*EXERCISE REQUIREMENTS:* Check each line of the data, and copy those where "taskbar" appears.

[[ DATASET RECORDS, beginning ]]

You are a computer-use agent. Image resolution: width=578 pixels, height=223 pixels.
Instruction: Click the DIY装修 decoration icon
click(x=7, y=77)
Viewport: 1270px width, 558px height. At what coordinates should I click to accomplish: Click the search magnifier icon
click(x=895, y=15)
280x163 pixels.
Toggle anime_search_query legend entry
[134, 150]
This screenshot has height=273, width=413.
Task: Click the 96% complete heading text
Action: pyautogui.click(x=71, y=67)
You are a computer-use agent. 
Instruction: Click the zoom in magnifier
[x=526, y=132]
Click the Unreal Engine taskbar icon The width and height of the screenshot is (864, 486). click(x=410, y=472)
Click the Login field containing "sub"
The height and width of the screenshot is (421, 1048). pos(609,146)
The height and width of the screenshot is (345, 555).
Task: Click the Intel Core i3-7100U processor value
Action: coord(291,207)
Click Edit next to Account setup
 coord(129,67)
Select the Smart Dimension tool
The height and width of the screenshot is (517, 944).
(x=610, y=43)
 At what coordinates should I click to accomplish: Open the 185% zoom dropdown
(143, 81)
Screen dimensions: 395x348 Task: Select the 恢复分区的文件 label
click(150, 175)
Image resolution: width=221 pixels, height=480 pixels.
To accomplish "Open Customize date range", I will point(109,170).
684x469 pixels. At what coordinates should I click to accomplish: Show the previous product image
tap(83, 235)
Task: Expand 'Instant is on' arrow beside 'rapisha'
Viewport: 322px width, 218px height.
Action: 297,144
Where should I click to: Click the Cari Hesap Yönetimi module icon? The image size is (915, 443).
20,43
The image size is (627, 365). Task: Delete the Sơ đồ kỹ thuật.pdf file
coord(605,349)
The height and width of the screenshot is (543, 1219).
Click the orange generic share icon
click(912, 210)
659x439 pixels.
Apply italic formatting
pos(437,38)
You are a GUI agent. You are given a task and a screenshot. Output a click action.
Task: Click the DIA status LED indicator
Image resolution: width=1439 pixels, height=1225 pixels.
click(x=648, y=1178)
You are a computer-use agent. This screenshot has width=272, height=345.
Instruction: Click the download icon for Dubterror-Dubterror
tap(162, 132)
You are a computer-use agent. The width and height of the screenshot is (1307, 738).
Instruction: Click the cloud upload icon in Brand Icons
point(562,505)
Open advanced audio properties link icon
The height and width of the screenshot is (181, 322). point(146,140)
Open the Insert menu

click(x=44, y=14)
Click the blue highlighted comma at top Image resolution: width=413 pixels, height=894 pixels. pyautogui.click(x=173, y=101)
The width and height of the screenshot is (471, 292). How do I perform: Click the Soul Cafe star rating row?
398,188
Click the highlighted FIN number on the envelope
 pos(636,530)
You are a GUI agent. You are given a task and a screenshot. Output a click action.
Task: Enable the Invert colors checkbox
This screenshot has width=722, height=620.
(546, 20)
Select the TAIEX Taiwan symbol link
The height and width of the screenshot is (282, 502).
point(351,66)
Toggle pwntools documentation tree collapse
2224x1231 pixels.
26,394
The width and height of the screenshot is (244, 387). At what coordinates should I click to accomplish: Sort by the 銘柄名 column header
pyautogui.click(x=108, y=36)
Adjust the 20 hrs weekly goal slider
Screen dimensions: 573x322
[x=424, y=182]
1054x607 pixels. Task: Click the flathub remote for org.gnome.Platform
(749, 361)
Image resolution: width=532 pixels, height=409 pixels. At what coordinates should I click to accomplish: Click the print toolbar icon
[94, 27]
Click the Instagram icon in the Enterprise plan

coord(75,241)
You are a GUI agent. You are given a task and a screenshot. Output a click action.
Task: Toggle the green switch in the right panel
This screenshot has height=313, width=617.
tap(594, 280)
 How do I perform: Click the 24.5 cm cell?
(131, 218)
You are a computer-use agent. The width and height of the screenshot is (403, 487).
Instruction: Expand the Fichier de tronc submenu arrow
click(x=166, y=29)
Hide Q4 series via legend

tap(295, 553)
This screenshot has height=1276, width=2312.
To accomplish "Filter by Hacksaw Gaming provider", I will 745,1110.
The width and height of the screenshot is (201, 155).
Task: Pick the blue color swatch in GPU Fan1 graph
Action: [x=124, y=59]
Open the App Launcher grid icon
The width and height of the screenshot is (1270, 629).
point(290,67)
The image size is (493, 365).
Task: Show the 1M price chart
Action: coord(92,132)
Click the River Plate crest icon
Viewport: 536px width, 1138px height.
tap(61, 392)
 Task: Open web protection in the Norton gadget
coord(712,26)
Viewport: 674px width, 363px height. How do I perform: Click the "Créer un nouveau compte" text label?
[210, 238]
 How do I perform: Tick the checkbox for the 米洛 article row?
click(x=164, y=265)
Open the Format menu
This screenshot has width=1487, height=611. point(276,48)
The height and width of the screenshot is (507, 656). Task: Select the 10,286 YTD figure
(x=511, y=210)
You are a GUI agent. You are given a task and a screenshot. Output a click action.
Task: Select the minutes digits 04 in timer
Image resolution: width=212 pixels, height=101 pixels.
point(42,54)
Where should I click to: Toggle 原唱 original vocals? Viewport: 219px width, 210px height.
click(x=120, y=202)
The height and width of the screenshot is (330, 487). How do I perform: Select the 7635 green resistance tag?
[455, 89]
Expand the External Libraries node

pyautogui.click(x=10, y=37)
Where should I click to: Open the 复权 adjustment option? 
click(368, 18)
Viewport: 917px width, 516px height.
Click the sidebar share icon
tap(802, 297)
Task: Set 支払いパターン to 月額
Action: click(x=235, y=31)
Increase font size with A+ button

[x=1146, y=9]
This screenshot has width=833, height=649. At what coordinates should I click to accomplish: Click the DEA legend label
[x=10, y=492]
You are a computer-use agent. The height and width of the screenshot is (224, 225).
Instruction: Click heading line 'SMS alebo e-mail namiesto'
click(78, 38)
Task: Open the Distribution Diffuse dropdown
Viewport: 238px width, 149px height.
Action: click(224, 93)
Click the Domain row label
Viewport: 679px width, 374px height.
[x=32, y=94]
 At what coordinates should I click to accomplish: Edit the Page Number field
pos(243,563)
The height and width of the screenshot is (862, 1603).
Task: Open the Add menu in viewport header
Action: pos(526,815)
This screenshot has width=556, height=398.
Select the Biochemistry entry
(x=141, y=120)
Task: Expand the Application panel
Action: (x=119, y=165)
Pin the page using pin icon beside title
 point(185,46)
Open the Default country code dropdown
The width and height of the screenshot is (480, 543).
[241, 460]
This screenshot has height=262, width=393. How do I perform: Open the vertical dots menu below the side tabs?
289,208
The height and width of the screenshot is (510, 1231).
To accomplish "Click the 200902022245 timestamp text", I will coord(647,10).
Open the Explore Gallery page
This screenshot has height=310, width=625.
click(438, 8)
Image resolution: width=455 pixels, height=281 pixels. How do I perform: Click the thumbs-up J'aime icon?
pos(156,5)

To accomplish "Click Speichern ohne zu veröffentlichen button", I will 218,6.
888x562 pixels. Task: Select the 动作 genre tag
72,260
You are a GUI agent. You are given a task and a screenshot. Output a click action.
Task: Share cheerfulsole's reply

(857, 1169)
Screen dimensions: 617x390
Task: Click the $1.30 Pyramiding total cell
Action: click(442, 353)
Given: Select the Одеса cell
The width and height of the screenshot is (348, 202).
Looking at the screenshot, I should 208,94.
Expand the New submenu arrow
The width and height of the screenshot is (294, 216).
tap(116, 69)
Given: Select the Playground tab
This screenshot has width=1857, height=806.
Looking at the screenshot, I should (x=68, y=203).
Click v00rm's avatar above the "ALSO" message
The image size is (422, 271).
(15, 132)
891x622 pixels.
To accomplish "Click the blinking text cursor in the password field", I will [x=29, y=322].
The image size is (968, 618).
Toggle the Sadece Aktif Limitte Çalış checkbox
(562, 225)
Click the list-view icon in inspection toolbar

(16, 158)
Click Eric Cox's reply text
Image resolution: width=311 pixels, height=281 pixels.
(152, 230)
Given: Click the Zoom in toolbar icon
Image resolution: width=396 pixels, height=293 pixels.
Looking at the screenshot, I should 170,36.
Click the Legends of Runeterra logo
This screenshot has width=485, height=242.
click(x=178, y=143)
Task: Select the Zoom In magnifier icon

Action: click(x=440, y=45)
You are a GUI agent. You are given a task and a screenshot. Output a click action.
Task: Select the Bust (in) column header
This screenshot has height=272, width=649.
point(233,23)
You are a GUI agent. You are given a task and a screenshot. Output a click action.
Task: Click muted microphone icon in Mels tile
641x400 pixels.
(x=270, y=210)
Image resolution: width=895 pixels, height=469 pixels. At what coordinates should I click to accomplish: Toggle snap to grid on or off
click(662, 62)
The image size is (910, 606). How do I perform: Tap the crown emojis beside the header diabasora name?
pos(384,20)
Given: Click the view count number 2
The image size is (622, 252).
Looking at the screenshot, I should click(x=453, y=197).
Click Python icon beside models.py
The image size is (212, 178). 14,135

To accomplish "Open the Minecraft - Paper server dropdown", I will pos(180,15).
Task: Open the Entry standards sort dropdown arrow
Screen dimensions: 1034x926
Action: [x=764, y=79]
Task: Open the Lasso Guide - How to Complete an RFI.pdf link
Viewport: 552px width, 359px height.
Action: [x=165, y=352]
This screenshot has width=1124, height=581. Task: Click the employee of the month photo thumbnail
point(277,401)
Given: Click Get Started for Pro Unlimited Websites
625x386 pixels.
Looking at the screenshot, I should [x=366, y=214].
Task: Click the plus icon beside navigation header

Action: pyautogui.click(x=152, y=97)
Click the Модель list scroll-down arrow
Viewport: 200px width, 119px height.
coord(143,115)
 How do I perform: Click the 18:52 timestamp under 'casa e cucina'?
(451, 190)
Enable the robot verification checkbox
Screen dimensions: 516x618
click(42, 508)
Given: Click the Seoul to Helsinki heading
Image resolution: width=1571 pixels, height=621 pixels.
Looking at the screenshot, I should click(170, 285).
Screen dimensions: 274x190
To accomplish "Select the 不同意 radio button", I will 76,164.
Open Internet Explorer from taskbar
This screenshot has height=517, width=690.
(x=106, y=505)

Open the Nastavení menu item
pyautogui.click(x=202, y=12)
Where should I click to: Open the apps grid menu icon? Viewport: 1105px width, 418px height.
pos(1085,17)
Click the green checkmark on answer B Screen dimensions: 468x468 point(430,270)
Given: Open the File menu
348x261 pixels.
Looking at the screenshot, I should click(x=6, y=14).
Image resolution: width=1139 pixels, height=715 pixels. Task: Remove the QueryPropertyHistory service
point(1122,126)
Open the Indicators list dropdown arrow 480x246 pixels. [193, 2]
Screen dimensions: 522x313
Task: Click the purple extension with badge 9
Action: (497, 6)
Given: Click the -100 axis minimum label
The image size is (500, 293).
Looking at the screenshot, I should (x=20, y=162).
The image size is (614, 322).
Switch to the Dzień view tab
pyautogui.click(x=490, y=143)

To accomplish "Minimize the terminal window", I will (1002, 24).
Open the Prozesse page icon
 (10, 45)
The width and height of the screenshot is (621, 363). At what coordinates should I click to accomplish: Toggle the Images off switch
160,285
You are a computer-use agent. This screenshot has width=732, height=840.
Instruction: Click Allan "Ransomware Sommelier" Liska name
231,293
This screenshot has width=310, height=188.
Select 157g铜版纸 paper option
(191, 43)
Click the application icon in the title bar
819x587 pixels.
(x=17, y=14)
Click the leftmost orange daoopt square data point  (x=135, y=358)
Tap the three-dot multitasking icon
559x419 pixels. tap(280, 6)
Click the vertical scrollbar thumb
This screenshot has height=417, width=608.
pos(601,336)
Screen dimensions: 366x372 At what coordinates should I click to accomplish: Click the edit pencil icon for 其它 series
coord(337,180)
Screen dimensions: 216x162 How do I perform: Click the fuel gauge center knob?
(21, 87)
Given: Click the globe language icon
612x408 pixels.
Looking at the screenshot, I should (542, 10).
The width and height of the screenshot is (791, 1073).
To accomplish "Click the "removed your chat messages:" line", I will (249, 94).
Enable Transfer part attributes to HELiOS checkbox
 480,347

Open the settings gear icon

[[ DATASET RECORDS, end ]]

*SOLUTION FOR THIS EXERCISE:*
Click the Unreal Engine taskbar icon The width and height of the screenshot is (864, 486). click(x=410, y=472)
Open Internet Explorer from taskbar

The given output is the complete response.